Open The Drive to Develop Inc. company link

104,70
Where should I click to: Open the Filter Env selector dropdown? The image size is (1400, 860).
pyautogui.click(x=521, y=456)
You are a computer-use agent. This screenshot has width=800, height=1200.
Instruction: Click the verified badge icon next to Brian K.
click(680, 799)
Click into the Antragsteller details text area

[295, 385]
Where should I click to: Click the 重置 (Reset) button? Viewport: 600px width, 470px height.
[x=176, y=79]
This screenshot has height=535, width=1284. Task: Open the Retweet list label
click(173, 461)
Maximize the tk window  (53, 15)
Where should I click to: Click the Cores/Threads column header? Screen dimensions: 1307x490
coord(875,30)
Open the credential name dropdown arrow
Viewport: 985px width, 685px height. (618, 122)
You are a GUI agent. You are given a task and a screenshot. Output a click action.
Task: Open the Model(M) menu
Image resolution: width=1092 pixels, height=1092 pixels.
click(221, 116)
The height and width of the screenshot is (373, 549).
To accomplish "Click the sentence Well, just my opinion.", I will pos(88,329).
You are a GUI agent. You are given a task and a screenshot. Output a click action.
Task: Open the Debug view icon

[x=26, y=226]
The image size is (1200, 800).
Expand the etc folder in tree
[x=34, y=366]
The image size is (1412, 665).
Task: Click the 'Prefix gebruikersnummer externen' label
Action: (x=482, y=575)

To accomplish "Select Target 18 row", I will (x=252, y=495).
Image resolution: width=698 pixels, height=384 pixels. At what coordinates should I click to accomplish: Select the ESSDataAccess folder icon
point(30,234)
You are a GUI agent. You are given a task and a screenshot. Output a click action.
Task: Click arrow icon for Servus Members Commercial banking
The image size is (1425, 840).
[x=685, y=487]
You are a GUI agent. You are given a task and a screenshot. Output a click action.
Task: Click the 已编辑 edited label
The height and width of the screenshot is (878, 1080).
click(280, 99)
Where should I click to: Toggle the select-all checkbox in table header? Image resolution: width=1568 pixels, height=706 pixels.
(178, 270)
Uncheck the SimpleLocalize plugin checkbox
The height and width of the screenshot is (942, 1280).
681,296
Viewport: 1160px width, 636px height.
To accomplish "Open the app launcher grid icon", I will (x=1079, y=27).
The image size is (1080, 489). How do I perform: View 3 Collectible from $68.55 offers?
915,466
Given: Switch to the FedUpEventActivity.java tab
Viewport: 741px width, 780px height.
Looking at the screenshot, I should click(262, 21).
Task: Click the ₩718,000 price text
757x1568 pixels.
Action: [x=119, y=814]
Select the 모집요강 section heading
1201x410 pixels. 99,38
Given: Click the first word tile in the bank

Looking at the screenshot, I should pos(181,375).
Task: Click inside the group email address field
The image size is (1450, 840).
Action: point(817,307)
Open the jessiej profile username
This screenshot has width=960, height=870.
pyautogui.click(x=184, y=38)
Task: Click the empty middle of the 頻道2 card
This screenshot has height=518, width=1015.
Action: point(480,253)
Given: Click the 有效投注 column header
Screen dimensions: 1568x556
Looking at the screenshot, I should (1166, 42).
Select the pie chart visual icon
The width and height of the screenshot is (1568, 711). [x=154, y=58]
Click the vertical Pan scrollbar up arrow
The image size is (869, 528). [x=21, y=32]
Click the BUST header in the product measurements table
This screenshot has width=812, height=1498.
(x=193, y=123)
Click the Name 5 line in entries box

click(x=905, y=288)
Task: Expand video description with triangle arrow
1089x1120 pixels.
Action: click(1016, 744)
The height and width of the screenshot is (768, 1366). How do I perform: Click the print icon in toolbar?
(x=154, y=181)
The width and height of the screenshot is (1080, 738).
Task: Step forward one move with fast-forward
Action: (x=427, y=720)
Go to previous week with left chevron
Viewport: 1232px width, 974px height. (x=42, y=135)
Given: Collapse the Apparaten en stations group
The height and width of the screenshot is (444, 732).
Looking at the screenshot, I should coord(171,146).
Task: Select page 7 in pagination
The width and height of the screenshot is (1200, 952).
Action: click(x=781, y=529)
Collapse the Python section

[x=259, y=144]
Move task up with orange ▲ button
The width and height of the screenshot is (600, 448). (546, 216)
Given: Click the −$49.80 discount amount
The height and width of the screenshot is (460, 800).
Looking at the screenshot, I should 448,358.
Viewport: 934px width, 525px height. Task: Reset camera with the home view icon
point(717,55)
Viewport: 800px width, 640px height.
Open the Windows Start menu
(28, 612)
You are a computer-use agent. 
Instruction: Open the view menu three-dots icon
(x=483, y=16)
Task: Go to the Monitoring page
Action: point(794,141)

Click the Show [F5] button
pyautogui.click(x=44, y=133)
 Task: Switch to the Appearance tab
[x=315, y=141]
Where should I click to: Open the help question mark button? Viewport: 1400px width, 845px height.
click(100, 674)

- - - - - - -

**Action item**
In the listing, find each line with the string "will" and copy it.

**Problem solution**
To accomplish "Click the sentence Well, just my opinion.", I will pos(88,329).
To accomplish "Select Target 18 row", I will (x=252, y=495).
To accomplish "Open the app launcher grid icon", I will (x=1079, y=27).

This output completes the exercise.